At the SSI Sports Science Conclave 2025, Olympian and former Asian Shot Put champion OP Singh Karhana delivered a deeply insightful and hard-hitting address drawn from over two decades of experience in elite sport. His central message was clear and uncompromising — India does not lose medals due to lack of talent, but due to a broken ecosystem that fails to work together.
“Sport Is a Team Game — You Don’t Beat One State, You Beat the World”
Drawing from his 20–25 years in high-performance sport, Karhana stressed that international success is never the result of individual brilliance alone.
“It’s a team game. You don’t defeat one state or one opponent — you defeat the world,” he said.
He emphasized that administrators, doctors, scientists, coaches, and support staff must work in cohesion. Without this unity, even the most talented athlete is left vulnerable at the global stage.
The Coach: The Real Architect Behind Every Medal
Karhana repeatedly underlined that the coach is the backbone of the entire sporting ecosystem. From talent identification to physical conditioning, psychology, nutrition, and recovery — every scientific layer of sport ultimately flows through the coach.
“A coach is the one who shows the athlete the dream — and then helps make it real.”
Yet, he pointed out a painful contradiction in Indian sport:
While sport is increasingly science-based, coaches often lack job security, authority, and institutional respect.

----

* **Task goal**
Copy the article on OP Singh Karhana's conclave address word for word, taking everything from "The Coach: The" down to "and institutional respect.".

* **Dataset entries**
----

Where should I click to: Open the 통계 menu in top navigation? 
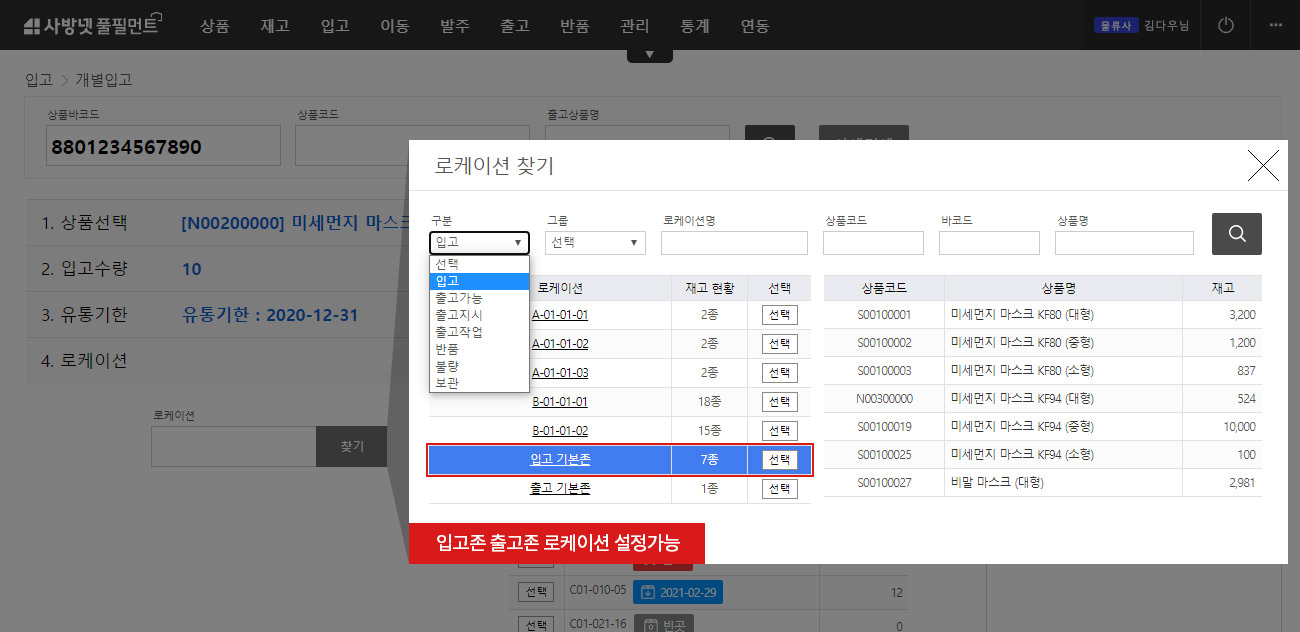tap(695, 26)
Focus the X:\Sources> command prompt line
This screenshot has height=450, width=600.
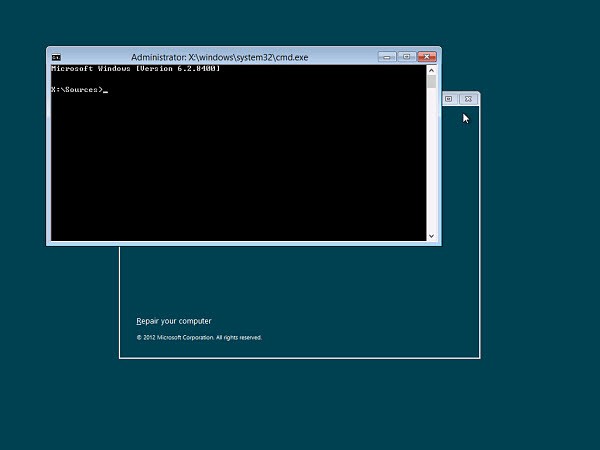[x=78, y=90]
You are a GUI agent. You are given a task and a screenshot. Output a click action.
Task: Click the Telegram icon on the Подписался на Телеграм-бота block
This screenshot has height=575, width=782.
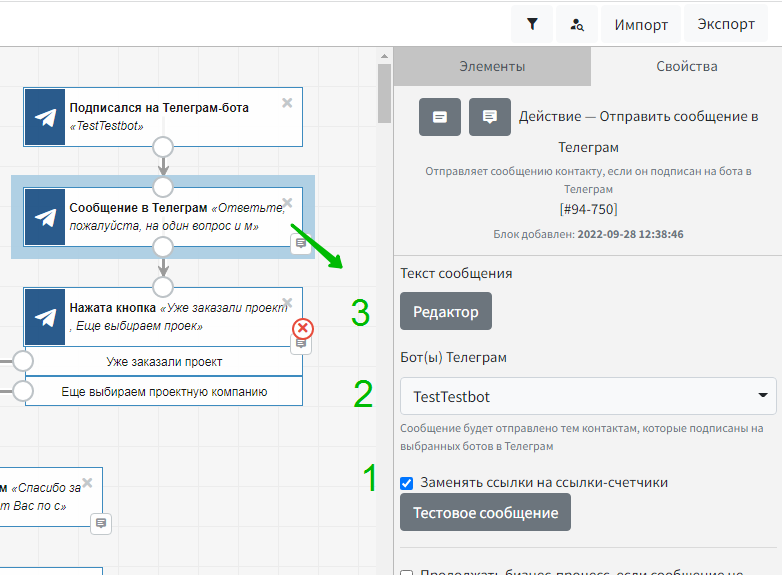click(x=45, y=117)
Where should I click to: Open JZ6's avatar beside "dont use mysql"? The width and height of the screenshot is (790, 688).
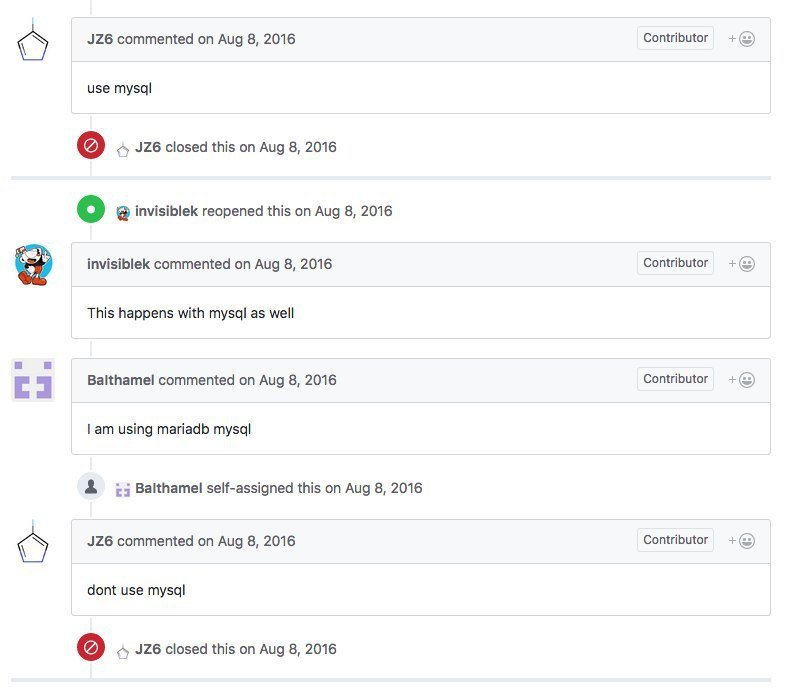(33, 542)
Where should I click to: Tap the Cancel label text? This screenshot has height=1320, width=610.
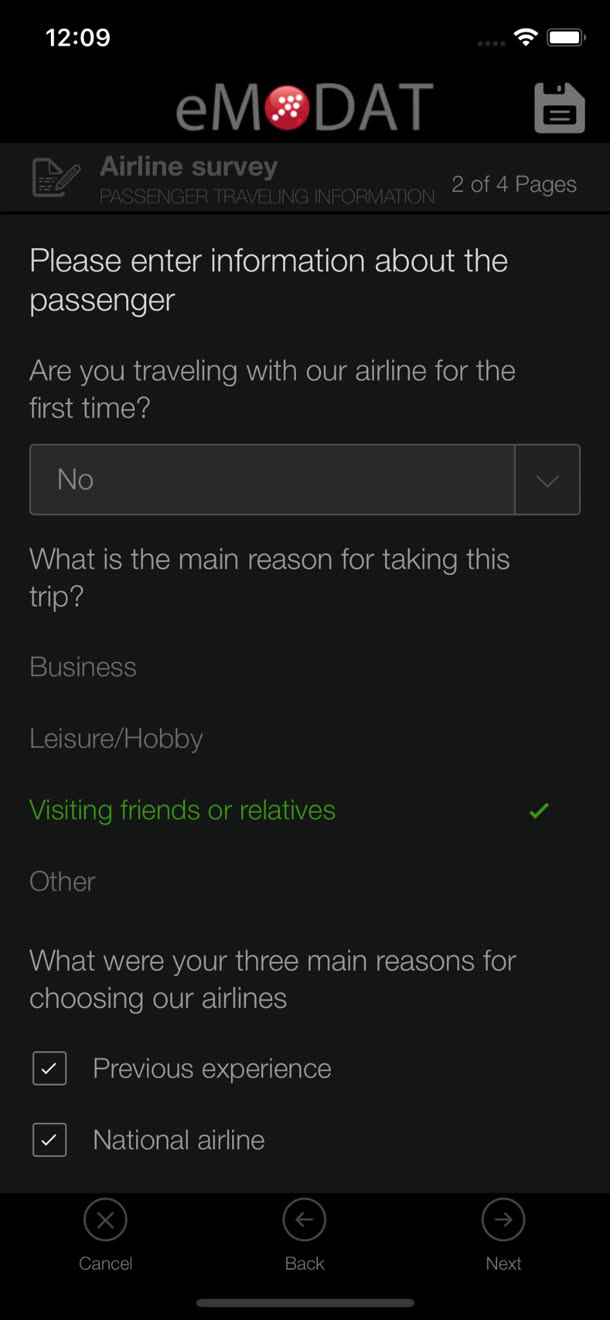[x=105, y=1263]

----

* **Reply**
The Coach: The Real Architect Behind Every Medal
Karhana repeatedly underlined that the coach is the backbone of the entire sporting ecosystem. From talent identification to physical conditioning, psychology, nutrition, and recovery — every scientific layer of sport ultimately flows through the coach.
“A coach is the one who shows the athlete the dream — and then helps make it real.”
Yet, he pointed out a painful contradiction in Indian sport:
While sport is increasingly science-based, coaches often lack job security, authority, and institutional respect.